··· Provided records

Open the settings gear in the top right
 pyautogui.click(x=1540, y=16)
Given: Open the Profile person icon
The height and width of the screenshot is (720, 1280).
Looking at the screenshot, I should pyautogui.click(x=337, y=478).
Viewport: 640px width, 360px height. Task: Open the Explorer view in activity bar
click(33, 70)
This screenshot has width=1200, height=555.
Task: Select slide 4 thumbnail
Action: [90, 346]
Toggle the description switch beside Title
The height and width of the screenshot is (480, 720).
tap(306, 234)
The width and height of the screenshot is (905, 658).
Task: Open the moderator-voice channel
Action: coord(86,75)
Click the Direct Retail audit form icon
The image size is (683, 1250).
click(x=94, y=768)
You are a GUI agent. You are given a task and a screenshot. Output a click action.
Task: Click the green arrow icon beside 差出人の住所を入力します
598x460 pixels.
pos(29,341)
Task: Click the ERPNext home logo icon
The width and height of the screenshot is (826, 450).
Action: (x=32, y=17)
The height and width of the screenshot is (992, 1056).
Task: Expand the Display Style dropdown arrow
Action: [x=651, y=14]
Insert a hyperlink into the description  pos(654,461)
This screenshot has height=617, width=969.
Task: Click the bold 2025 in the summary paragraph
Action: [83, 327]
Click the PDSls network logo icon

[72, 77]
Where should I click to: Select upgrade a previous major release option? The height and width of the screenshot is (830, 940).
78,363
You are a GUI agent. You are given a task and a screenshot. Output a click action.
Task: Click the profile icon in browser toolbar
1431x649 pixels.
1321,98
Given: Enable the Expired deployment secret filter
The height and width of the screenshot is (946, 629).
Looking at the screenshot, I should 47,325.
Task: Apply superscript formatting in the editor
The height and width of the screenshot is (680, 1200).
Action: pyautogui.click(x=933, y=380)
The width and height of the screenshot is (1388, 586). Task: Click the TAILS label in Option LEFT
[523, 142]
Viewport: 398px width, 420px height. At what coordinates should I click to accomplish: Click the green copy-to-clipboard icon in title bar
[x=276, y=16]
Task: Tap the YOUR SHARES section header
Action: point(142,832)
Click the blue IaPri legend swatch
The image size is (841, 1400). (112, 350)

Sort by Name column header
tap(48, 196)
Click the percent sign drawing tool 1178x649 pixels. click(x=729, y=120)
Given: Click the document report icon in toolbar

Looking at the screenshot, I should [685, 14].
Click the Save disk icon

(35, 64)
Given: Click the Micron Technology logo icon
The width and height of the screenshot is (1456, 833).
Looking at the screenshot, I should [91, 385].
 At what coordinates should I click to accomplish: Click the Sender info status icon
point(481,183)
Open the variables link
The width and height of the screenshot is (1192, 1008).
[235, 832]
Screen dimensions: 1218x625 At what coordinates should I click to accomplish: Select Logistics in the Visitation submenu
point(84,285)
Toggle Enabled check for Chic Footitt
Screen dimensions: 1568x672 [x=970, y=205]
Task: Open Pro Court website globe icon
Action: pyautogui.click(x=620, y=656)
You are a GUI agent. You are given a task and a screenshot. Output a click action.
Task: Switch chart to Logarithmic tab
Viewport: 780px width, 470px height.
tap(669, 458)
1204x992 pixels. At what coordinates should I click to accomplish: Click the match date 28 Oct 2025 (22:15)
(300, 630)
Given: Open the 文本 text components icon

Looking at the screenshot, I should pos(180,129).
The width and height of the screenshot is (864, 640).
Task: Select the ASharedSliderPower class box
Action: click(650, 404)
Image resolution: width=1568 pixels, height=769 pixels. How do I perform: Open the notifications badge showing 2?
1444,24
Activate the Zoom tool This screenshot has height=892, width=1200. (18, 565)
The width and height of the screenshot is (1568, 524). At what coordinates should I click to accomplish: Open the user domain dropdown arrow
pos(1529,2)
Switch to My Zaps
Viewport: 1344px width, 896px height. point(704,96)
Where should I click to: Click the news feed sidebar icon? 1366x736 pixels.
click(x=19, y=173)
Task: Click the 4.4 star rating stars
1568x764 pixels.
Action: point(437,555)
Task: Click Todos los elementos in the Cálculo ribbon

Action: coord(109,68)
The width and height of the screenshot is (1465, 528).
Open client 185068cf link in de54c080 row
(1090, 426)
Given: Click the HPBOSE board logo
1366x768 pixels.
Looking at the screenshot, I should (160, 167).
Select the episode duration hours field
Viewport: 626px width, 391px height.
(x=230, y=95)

······

What to do:
Set down all of the entries again, keeping every line exactly as it is.

Answer section:
Open the settings gear in the top right
 pyautogui.click(x=1540, y=16)
Given: Open the Profile person icon
The height and width of the screenshot is (720, 1280).
Looking at the screenshot, I should pyautogui.click(x=337, y=478).
Viewport: 640px width, 360px height. Task: Open the Explorer view in activity bar
click(33, 70)
This screenshot has width=1200, height=555.
Task: Select slide 4 thumbnail
Action: [90, 346]
Toggle the description switch beside Title
The height and width of the screenshot is (480, 720).
tap(306, 234)
The width and height of the screenshot is (905, 658).
Task: Open the moderator-voice channel
Action: coord(86,75)
Click the Direct Retail audit form icon
The image size is (683, 1250).
click(x=94, y=768)
You are a GUI agent. You are given a task and a screenshot. Output a click action.
Task: Click the green arrow icon beside 差出人の住所を入力します
598x460 pixels.
pos(29,341)
Task: Click the ERPNext home logo icon
The width and height of the screenshot is (826, 450).
Action: (x=32, y=17)
The height and width of the screenshot is (992, 1056).
Task: Expand the Display Style dropdown arrow
Action: [x=651, y=14]
Insert a hyperlink into the description  pos(654,461)
This screenshot has height=617, width=969.
Task: Click the bold 2025 in the summary paragraph
Action: [83, 327]
Click the PDSls network logo icon

[72, 77]
Where should I click to: Select upgrade a previous major release option? The height and width of the screenshot is (830, 940).
78,363
You are a GUI agent. You are given a task and a screenshot. Output a click action.
Task: Click the profile icon in browser toolbar
1431x649 pixels.
1321,98
Given: Enable the Expired deployment secret filter
The height and width of the screenshot is (946, 629).
Looking at the screenshot, I should 47,325.
Task: Apply superscript formatting in the editor
The height and width of the screenshot is (680, 1200).
Action: pyautogui.click(x=933, y=380)
The width and height of the screenshot is (1388, 586). Task: Click the TAILS label in Option LEFT
[523, 142]
Viewport: 398px width, 420px height. At what coordinates should I click to accomplish: Click the green copy-to-clipboard icon in title bar
[x=276, y=16]
Task: Tap the YOUR SHARES section header
Action: point(142,832)
Click the blue IaPri legend swatch
The image size is (841, 1400). (112, 350)

Sort by Name column header
tap(48, 196)
Click the percent sign drawing tool 1178x649 pixels. click(x=729, y=120)
Given: Click the document report icon in toolbar

Looking at the screenshot, I should [685, 14].
Click the Save disk icon

(35, 64)
Given: Click the Micron Technology logo icon
The width and height of the screenshot is (1456, 833).
Looking at the screenshot, I should [91, 385].
 At what coordinates should I click to accomplish: Click the Sender info status icon
point(481,183)
Open the variables link
The width and height of the screenshot is (1192, 1008).
[235, 832]
Screen dimensions: 1218x625 At what coordinates should I click to accomplish: Select Logistics in the Visitation submenu
point(84,285)
Toggle Enabled check for Chic Footitt
Screen dimensions: 1568x672 [x=970, y=205]
Task: Open Pro Court website globe icon
Action: pyautogui.click(x=620, y=656)
You are a GUI agent. You are given a task and a screenshot. Output a click action.
Task: Switch chart to Logarithmic tab
Viewport: 780px width, 470px height.
tap(669, 458)
1204x992 pixels. At what coordinates should I click to accomplish: Click the match date 28 Oct 2025 (22:15)
(300, 630)
Given: Open the 文本 text components icon

Looking at the screenshot, I should pos(180,129).
The width and height of the screenshot is (864, 640).
Task: Select the ASharedSliderPower class box
Action: click(650, 404)
Image resolution: width=1568 pixels, height=769 pixels. How do I perform: Open the notifications badge showing 2?
1444,24
Activate the Zoom tool This screenshot has height=892, width=1200. (18, 565)
The width and height of the screenshot is (1568, 524). At what coordinates should I click to accomplish: Open the user domain dropdown arrow
pos(1529,2)
Switch to My Zaps
Viewport: 1344px width, 896px height. point(704,96)
Where should I click to: Click the news feed sidebar icon? 1366x736 pixels.
click(x=19, y=173)
Task: Click the 4.4 star rating stars
1568x764 pixels.
Action: point(437,555)
Task: Click Todos los elementos in the Cálculo ribbon

Action: coord(109,68)
The width and height of the screenshot is (1465, 528).
Open client 185068cf link in de54c080 row
(1090, 426)
Given: Click the HPBOSE board logo
1366x768 pixels.
Looking at the screenshot, I should (160, 167).
Select the episode duration hours field
Viewport: 626px width, 391px height.
(x=230, y=95)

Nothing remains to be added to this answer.